What the task requires ▸ Below are the records; copy exactly the stretch from the line containing "[Aller à l&#39;élément 3] (486, 306)" through the line containing "헤어핀 (184, 83)", both ends included, and nothing else.

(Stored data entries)
******************************
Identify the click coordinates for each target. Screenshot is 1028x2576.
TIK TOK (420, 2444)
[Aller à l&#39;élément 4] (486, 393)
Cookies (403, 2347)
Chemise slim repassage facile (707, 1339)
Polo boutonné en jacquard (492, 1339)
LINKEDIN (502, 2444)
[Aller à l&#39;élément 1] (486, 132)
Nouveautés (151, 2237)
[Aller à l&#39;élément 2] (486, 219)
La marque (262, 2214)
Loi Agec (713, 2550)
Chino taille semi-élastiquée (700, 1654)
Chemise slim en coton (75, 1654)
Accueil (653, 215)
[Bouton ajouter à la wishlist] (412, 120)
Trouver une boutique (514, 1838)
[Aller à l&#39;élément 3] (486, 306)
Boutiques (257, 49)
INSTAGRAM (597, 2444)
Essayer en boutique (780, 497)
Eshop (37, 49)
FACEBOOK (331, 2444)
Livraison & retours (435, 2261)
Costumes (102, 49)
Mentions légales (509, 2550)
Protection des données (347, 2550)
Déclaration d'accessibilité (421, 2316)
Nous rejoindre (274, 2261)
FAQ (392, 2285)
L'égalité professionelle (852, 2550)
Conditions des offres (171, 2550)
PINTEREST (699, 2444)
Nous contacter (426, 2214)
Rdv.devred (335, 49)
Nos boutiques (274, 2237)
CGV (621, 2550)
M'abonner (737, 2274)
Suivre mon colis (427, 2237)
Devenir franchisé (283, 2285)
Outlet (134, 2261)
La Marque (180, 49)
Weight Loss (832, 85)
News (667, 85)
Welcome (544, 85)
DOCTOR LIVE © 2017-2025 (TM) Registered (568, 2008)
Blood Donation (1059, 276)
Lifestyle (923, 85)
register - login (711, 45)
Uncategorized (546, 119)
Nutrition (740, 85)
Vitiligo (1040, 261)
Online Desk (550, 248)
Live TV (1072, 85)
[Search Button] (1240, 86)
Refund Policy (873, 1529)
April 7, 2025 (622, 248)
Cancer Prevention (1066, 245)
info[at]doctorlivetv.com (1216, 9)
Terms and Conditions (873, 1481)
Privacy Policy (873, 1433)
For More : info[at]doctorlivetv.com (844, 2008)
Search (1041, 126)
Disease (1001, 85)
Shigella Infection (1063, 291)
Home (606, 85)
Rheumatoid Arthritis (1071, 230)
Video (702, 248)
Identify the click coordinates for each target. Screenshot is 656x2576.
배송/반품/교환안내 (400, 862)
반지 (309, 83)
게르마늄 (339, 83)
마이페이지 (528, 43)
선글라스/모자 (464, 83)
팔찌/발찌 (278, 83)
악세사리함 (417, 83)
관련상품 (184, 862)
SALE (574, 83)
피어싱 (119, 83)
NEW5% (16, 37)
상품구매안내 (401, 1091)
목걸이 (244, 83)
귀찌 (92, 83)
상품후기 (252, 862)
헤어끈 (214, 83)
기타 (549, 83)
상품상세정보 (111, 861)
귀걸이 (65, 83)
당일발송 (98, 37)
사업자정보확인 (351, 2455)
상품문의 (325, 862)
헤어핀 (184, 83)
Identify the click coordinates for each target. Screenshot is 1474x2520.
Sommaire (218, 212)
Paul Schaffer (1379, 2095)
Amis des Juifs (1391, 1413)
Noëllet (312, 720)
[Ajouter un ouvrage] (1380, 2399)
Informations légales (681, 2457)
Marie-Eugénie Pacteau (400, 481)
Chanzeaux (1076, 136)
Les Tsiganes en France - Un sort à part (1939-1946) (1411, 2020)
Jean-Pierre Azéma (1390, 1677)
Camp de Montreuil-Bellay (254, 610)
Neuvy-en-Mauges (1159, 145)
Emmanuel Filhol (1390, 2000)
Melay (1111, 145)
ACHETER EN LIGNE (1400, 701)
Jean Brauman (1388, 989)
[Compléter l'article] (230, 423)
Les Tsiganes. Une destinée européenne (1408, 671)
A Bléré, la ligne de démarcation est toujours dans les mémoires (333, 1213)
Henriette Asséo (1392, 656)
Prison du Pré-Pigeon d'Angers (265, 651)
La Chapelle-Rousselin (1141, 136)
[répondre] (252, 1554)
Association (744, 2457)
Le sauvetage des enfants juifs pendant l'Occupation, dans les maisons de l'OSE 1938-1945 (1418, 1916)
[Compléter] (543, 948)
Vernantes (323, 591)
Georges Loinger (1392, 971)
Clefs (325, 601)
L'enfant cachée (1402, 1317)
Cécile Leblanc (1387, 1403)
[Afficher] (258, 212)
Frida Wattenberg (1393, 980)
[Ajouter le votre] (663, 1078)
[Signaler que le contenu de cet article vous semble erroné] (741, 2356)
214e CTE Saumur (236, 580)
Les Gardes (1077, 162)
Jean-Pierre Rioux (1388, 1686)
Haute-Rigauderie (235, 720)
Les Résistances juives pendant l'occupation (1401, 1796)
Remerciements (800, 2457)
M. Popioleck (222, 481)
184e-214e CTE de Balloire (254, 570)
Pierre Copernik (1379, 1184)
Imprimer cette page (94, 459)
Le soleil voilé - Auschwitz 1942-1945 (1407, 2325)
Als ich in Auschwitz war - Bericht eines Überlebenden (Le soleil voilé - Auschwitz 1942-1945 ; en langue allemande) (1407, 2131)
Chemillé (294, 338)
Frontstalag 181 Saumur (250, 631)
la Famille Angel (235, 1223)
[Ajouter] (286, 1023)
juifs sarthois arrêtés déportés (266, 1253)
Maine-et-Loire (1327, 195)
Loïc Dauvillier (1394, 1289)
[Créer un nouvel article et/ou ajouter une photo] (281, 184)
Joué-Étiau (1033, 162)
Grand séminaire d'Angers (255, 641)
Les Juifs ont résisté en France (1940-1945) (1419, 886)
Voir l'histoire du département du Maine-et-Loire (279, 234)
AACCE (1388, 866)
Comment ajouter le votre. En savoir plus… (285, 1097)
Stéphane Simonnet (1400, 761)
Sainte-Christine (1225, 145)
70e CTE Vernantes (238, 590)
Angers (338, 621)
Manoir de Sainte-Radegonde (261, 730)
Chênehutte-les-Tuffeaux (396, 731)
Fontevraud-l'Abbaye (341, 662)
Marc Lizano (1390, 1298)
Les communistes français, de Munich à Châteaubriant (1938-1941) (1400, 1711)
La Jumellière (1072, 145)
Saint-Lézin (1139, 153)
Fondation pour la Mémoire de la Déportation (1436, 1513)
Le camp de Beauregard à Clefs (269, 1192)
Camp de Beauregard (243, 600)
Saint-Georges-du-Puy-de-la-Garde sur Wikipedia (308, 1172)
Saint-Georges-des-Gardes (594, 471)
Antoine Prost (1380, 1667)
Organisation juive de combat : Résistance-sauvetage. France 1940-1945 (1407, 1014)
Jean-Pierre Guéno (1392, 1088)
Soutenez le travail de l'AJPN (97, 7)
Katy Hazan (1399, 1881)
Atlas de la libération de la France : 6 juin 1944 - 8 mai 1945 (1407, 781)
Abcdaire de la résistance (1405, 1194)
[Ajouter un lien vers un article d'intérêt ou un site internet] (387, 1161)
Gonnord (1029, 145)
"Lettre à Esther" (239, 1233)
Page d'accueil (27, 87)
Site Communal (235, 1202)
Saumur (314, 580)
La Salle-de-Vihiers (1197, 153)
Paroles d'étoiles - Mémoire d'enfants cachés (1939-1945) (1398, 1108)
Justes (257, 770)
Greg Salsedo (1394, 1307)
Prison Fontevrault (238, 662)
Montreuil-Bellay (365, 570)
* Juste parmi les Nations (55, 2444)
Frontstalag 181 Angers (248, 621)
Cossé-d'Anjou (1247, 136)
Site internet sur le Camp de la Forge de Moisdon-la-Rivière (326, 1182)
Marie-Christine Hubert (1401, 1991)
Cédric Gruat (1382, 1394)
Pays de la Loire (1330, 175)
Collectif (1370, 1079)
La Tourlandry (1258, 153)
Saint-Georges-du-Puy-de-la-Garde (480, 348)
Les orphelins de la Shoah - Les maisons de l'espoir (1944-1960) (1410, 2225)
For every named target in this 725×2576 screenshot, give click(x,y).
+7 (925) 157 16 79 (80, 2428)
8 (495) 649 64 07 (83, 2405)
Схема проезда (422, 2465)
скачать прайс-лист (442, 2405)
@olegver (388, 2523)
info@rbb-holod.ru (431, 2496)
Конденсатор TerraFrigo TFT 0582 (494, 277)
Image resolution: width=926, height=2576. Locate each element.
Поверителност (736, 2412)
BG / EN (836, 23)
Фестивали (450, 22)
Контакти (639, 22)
******************************
Result of the task ▸
[Aller à l&#39;élément 3] (486, 306)
Boutiques (257, 49)
INSTAGRAM (597, 2444)
Essayer en boutique (780, 497)
Eshop (37, 49)
FACEBOOK (331, 2444)
Livraison & retours (435, 2261)
Costumes (102, 49)
Mentions légales (509, 2550)
Protection des données (347, 2550)
Déclaration d'accessibilité (421, 2316)
Nous rejoindre (274, 2261)
FAQ (392, 2285)
L'égalité professionelle (852, 2550)
Conditions des offres (171, 2550)
PINTEREST (699, 2444)
Nous contacter (426, 2214)
Rdv.devred (335, 49)
Nos boutiques (274, 2237)
CGV (621, 2550)
M'abonner (737, 2274)
Suivre mon colis (427, 2237)
Devenir franchisé (283, 2285)
Outlet (134, 2261)
La Marque (180, 49)
Weight Loss (832, 85)
News (667, 85)
Welcome (544, 85)
DOCTOR LIVE © 2017-2025 (TM) Registered (568, 2008)
Blood Donation (1059, 276)
Lifestyle (923, 85)
register - login (711, 45)
Uncategorized (546, 119)
Nutrition (740, 85)
Vitiligo (1040, 261)
Online Desk (550, 248)
Live TV (1072, 85)
[Search Button] (1240, 86)
Refund Policy (873, 1529)
April 7, 2025 (622, 248)
Cancer Prevention (1066, 245)
info[at]doctorlivetv.com (1216, 9)
Terms and Conditions (873, 1481)
Privacy Policy (873, 1433)
For More : info[at]doctorlivetv.com (844, 2008)
Search (1041, 126)
Disease (1001, 85)
Shigella Infection (1063, 291)
Home (606, 85)
Rheumatoid Arthritis (1071, 230)
Video (702, 248)
Identify the click coordinates for each target. Screenshot is 656x2576.
배송/반품/교환안내 (400, 862)
반지 (309, 83)
게르마늄 (339, 83)
마이페이지 (528, 43)
선글라스/모자 (464, 83)
팔찌/발찌 (278, 83)
악세사리함 (417, 83)
관련상품 (184, 862)
SALE (574, 83)
피어싱 (119, 83)
NEW5% (16, 37)
상품구매안내 (401, 1091)
목걸이 (244, 83)
귀찌 (92, 83)
상품후기 (252, 862)
헤어끈 (214, 83)
기타 (549, 83)
상품상세정보 (111, 861)
귀걸이 (65, 83)
당일발송 (98, 37)
사업자정보확인 (351, 2455)
상품문의 (325, 862)
헤어핀 (184, 83)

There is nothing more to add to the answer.